― Tom, Friday, 11 May 2001 00:00 (twenty-one years ago) link
― geordie racer, Friday, 11 May 2001 00:00 (twenty-one years ago) link
― The Dirty Vicar, Friday, 11 May 2001 00:00 (twenty-one years ago) link
― The Frog's Wooing, Friday, 11 May 2001 00:00 (twenty-one years ago) link
― Andrew L, Friday, 11 May 2001 00:00 (twenty-one years ago) link
― mark s, Friday, 11 May 2001 00:00 (twenty-one years ago) link
*And* his son thinks David Beckham has, in himself, killed intelligent political debate in this country.
― The Spanker of the Spectator, Friday, 11 May 2001 00:00 (twenty-one years ago) link
Collectively, Chuck Eddy's _Stairway to Hell_ and Simon Reynolds' _Blissed Out_ were revelations for me. And when it comes to musicians doing the writing themselves, Marc Almond's autobiography is a treat and a half.
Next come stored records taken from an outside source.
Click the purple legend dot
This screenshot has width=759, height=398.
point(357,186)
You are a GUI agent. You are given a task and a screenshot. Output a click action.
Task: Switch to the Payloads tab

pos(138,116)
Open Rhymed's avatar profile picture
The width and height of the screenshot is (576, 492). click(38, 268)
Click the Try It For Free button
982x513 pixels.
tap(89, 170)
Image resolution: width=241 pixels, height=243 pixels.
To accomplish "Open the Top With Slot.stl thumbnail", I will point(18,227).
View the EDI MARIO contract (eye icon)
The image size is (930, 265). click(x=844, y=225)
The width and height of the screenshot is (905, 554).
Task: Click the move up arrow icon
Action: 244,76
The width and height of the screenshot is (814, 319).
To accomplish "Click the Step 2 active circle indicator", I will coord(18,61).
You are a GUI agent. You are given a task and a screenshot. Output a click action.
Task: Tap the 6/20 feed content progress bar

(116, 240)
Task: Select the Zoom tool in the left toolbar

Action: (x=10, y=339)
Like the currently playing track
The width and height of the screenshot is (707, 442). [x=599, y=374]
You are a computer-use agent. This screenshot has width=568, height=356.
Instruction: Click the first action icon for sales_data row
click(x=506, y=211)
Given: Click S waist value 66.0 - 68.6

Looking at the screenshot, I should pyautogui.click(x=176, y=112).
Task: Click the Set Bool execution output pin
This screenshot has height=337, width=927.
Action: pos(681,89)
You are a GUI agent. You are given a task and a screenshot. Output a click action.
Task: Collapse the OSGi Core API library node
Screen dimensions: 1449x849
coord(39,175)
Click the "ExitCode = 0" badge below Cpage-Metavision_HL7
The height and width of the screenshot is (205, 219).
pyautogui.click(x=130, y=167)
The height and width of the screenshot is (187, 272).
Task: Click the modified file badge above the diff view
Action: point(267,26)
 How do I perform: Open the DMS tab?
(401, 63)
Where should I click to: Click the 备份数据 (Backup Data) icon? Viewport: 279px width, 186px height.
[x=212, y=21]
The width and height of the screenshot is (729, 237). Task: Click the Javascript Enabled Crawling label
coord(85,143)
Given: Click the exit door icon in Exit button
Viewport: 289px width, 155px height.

Honorable mention goes to Gregg Araki, who wrote music reviews in the _LA Weekly_ in the late eighties when not making his early films -- he had some good ones.
In the meantime, Tom, Ally, Mike Daddino and Josh have all written things about music that have made me insane with jealousy at their talent, producing bitter thoughts in my head. BUT ONE DAY THEY'LL PAY. Er, maybe?
― Ned Raggett, Friday, 11 May 2001 00:00 (twenty-one years ago) link
I am having a hard time coming up with a specific piece, I mainly think of all of the great writers I have come across...mainly from the Melody Maker: Reynolds, Price, Parkes, Kulkarni, et. al...And a few others, like Ian Penman and David Cavanagh. And to echo Ned, most of the great writing I've come across recently is from the net, Tom, Mike and Tim's writing especially.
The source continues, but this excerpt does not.